#### Records for the exercise
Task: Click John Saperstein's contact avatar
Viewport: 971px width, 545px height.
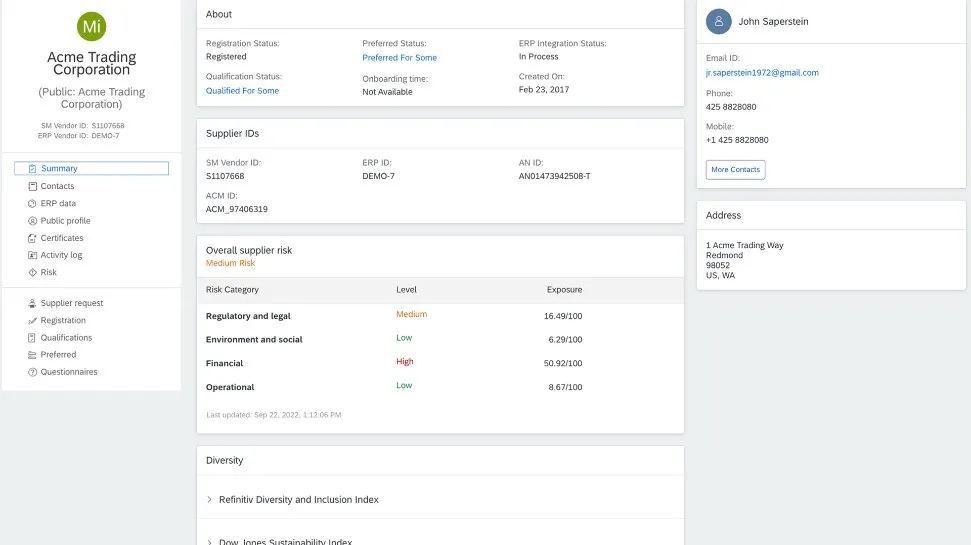Action: (718, 21)

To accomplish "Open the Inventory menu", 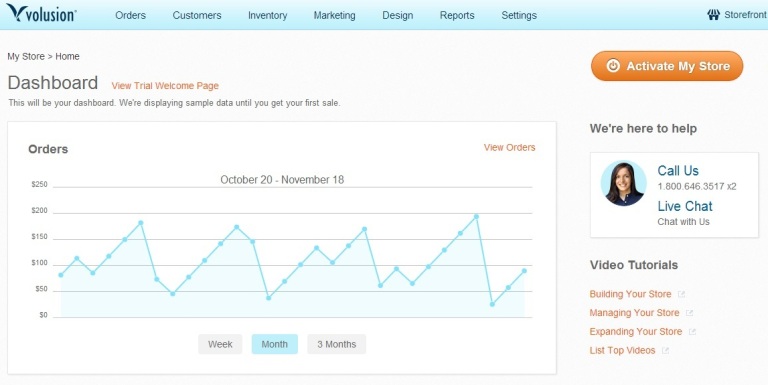I will (x=267, y=15).
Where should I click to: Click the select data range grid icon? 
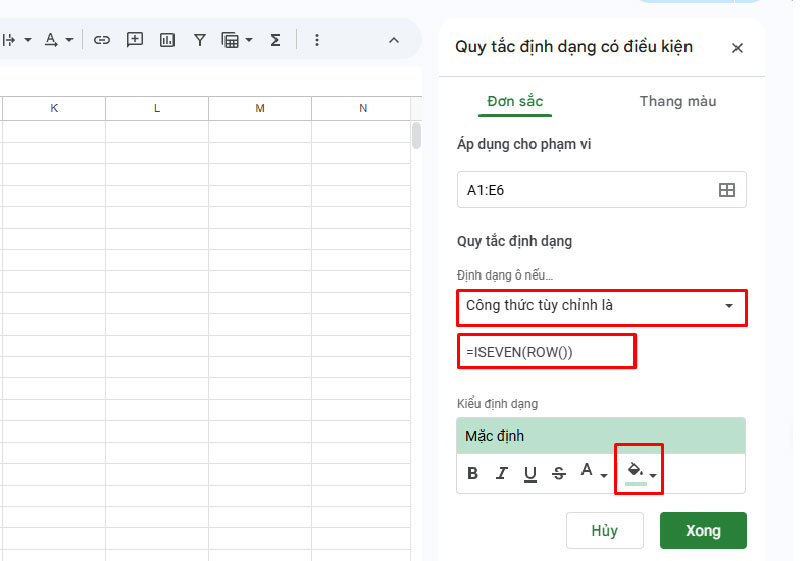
########
* [Work order]
Show each line from the material above where the string "Click" can be found.

* [Written reply]
Task: Click John Saperstein's contact avatar
Where should I click to: Click the select data range grid icon? 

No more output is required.